Цель: Верни дословно ту часть текста о Европе после 1945 года, которая открывается словами, содержащими "Я всегда высказывал", и закрывается словами "развала Советского Союза.".

Выбранный отрывок:

◇ ◇ ◇ ◇

Немногие историки настроены столь скептически по отношению к самонадеянным банальностям либерального европеизма, как Тони Джадт. Он проанализировал и оспорил их в серии лекций, впервые вышедшей в 1996 году под заголовком «Великая иллюзия?» (A Grand Illusion?). Тем не менее, даже он заключил последнюю главу своей книги об истории Европы после 1945 года «После войны» (Postwar: A History of Europe Since 1945), опубликованной в 2005 году, т.е. в период очевидного триумфа, смелой и оптимистичной кодой: «Еще шестьдесят лет назад немногие могли поверить в это, но XXI век тоже может стать веком Европы».

Я всегда высказывал сомнения по поводу периодизации в названии книги Джадта, подразумевающей, что «послевоенный» период — это период с 1945-го по 2005 год. Конечно, во всякую эпоху события имеют более долгосрочные причины и следствия, выходящие за пределы конкретных дат. Но мне кажется, что сейчас правильнее было бы обозначать как «послевоенный» период с 1945-го по 1989 год или самое позднее по 1991 год, т.е. до развала Советского Союза.

Период европейской истории после падения Берлинской стены в 1989 году мог бы быть назван, совсем коротко, периодом «после стены» (post-wall). Но тогда встает другой вопрос: этот период все еще длится? Или же конец эпохи «после стены» завершился за время моего воображаемого криогенного сна, в пределе между началом 2005-го и январем 2017 года? Такие пограничные даты всегда спорны, но достаточно правдоподобно выглядит предположение, что финансовый кризис 2008–2009 годов, который начался в США, но затем быстро распространился и в Европе, положил начало новому историческому периоду, характеризующемуся тремя большими кризисами: капитализма, демократии и проекта европейской интеграции.

Но несмотря на эти разрывы, есть и непрерывности, одна из которых — постоянный подъем Германии. После того как она неожиданно получила в 1989–1990 годах то, что Фриц Штерн (Fritz Stern) назвал «вторым шансом», с ее быстрым и мирным объединением после падения Берлинской стены, Германия до сих пор его использовала вполне успешно. И, безусловно, Штерну, выдающемуся летописцу интеллектуального расцвета современной Германии начала XX века, было приятно осознавать, что в начале XXI века экономическая и политическая мощь Германии сопровождается несомненным восстановлением ее интеллектуального потенциала. Сегодня именно из-под пера немецких ученых выходят наиболее глубокие материалы, анализирующие состояние Европы и ее проблемы.

◇ ◇ ◇ ◇

Фрагменты набора данных:
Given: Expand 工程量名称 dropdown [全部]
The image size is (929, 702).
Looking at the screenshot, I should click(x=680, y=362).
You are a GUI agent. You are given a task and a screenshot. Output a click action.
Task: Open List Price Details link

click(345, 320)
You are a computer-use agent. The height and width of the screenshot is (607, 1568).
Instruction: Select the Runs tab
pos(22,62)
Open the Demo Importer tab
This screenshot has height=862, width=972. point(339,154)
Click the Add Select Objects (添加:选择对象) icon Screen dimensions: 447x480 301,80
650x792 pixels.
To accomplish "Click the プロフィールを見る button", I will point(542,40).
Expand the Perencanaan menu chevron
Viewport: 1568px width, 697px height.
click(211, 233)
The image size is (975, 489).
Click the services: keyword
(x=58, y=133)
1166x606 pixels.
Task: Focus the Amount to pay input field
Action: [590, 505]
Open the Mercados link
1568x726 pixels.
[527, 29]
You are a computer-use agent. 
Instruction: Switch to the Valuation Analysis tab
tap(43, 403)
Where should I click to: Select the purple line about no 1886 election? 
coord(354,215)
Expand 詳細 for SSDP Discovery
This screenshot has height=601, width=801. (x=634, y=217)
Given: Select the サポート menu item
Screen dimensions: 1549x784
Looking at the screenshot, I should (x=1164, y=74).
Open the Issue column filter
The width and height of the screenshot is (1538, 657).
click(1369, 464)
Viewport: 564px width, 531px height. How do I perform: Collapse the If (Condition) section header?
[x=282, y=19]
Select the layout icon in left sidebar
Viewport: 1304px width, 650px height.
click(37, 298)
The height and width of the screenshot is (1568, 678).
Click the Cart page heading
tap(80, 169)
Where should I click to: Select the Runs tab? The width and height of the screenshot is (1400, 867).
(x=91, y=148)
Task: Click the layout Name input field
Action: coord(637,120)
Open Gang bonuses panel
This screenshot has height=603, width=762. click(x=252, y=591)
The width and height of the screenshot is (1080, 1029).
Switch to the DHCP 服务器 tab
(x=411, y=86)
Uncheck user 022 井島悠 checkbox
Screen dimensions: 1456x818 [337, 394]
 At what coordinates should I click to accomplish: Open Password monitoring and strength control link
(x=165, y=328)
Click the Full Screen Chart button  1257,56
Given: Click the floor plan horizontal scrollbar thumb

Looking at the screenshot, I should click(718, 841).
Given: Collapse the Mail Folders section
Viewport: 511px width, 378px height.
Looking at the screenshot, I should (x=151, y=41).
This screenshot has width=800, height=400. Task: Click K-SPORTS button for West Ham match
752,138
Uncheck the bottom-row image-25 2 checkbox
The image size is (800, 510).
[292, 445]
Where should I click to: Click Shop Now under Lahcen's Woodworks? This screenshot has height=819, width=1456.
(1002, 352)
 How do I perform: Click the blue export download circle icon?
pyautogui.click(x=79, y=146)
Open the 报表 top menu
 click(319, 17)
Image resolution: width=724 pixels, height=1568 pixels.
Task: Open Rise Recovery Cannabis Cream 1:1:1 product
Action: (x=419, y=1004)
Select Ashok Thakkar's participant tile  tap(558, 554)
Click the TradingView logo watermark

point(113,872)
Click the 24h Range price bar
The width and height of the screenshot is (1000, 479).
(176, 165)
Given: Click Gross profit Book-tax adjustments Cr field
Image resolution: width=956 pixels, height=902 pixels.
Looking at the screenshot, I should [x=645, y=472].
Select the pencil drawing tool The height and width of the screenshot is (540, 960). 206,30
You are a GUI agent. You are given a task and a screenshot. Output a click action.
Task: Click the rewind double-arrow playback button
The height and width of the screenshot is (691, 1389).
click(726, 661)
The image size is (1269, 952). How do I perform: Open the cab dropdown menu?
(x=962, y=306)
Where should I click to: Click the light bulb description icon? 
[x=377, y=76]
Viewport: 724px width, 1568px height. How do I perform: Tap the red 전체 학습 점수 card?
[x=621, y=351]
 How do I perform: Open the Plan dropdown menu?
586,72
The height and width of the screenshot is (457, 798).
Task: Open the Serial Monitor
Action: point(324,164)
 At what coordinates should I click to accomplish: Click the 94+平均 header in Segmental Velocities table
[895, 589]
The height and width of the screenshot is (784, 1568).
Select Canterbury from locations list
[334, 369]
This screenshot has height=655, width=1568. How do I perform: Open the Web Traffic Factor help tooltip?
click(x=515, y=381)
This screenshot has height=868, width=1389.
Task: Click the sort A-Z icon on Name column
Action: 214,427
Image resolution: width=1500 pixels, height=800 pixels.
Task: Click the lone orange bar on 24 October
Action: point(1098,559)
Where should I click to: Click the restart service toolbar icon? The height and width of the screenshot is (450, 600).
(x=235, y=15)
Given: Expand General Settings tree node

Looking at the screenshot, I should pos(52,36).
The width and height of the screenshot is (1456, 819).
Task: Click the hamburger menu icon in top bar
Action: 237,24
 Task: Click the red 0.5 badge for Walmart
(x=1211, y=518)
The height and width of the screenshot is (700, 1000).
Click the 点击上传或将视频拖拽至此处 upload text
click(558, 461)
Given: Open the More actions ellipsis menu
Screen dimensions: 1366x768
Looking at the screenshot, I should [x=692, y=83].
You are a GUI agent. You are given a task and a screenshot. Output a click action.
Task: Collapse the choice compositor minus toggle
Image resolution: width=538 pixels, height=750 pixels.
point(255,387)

◇ ◇ ◇ ◇

Решение задачи:
Я всегда высказывал сомнения по поводу периодизации в названии книги Джадта, подразумевающей, что «послевоенный» период — это период с 1945-го по 2005 год. Конечно, во всякую эпоху события имеют более долгосрочные причины и следствия, выходящие за пределы конкретных дат. Но мне кажется, что сейчас правильнее было бы обозначать как «послевоенный» период с 1945-го по 1989 год или самое позднее по 1991 год, т.е. до развала Советского Союза.